R(ω,Θ _r ,Θ _t' )′ _t ＝ξR(ω,Θ _r ,Θ _t' ) _t

wherein,representing t time steps of transmitting the energy collected by the user when the collected energy is greater than a threshold E _max When the penalty factor is 1, namely, meeting the constraint does not give penalty; otherwise giving punishment, i.e. subtracting from the original rewards

5. The resource optimization method of deep reinforcement learning-based STAR-RIS communication system of claim 3, wherein the SAC algorithm model comprises an action network, an evaluation network comprising two Q networks and a value network, wherein the action network, the evaluation network and the value network each comprise an input layer, a hidden layer, a ReLU activation layer and an output layer in sequence.

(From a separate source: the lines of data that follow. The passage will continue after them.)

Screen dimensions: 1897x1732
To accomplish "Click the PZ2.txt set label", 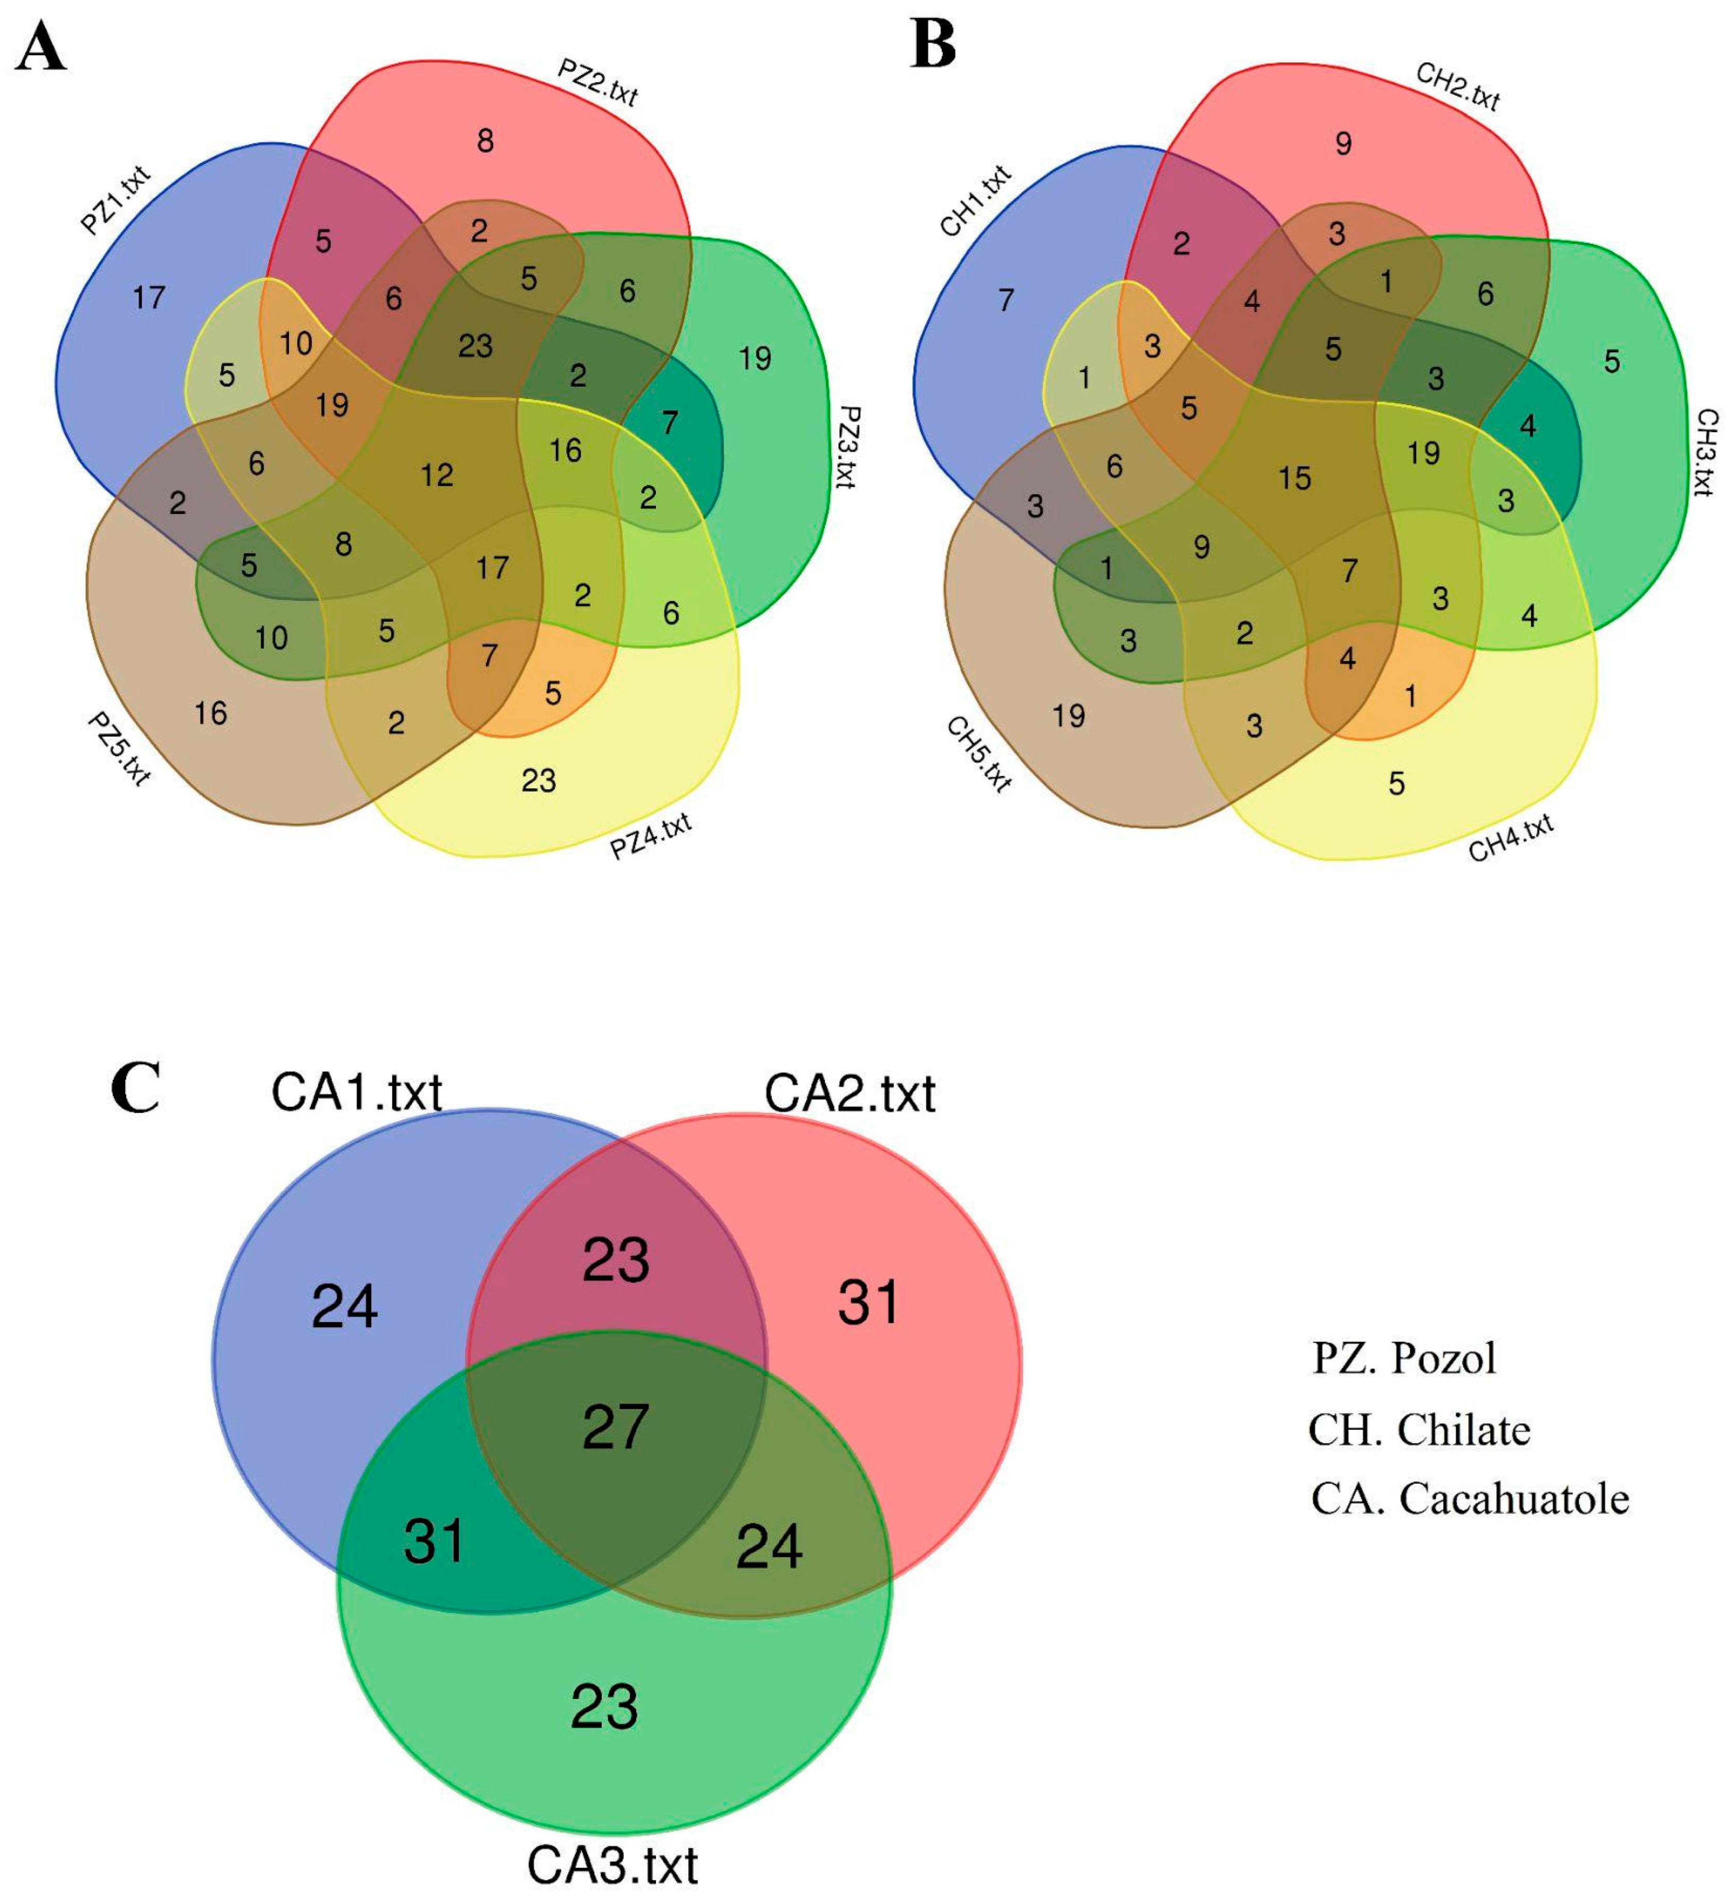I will click(597, 83).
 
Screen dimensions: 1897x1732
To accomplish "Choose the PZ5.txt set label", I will click(119, 748).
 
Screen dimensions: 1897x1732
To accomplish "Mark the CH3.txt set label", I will click(1706, 452).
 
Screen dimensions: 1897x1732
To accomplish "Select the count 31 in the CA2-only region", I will click(868, 1303).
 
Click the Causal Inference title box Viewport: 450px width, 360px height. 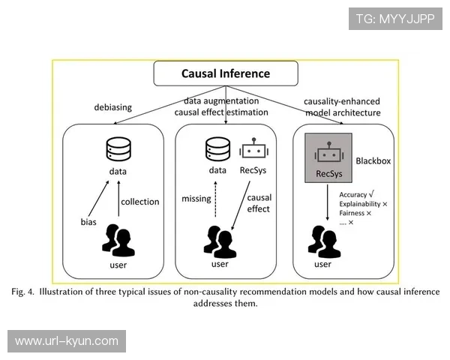225,74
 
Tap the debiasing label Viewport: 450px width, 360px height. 113,106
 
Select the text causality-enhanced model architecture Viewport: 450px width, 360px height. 342,106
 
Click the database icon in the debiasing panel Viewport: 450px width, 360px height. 117,148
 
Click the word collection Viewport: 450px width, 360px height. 140,201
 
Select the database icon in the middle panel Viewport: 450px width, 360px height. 218,148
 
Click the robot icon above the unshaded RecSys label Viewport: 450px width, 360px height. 253,148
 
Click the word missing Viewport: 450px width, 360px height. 196,199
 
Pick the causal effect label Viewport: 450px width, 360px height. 259,202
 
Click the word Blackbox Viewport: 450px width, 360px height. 372,160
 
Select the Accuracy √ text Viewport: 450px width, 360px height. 358,194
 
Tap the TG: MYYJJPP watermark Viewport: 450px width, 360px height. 395,19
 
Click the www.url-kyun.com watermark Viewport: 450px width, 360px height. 67,341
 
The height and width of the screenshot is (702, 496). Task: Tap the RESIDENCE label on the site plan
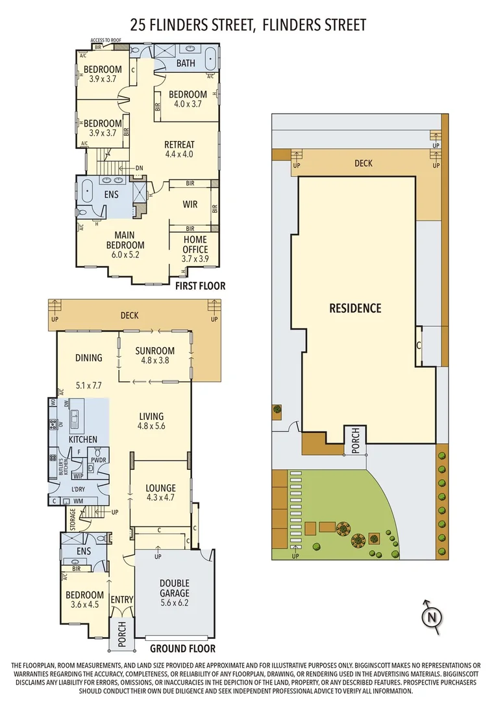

6. The resource optimization method of deep reinforcement learning-based STAR-RIS communication system of claim 5, wherein solving the optimization problem by SAC algorithm comprises:

the entropy value is taken as a part of rewards, and the maximum entropy value objective function is defined as:

7. The resource optimization method of deep reinforcement learning-based STAR-RIS communication system of claim 6, wherein for two soft Q networks with parameters θ of critics in SAC algorithm, the following formula is used for updating:

8. The resource optimization method of deep reinforcement learning based STAR-RIS communication system according to claim 6, wherein for the soft value network with parameter ψ in SAC algorithm, the following formula is used for updating:

wherein,representing a gradient operation on psi, L _V (ψ) represents the soft value network loss function, < +.>Gradient the soft-valued network loss function, +.>Representation deriving psi, V _ψ (s _t ) Representing a state value function, wherein the parameter is psi; q (Q) _θ (s _t ,a _t ) Represented in state s _t Take action a down _t Q-estimate of (2) representing the expected jackpot of the current strategy, the parameter being θ,/i>This is given state s _t And action a _t Log policy probability of (c).

9. The method for optimizing resources of deep reinforcement learning based STAR-RIS communication system of claim 6, wherein the parameters for SAC algorithm areIs updated using the following formula:

wherein,representing +.>Gradient manipulation(s)>Representing a policy network loss function, +.>Representing the gradient of the loss function of the policy network, < ->Representation pair->Derivation and->Representing a policy function, the parameter is-> Given state s _t And action a _t Is about the parameter ++>Is a gradient of (2); />Representing a neural network re-parameterization strategy, +.>Representation pair a _t Derivation and->Use->Implicit definition, τ _t Representing an input noise vector; q (Q) _θ (s _t ,a _t ) Represented in state s _t Take action a down _t And (2) a Q estimate representing an expected jackpot for the current strategy.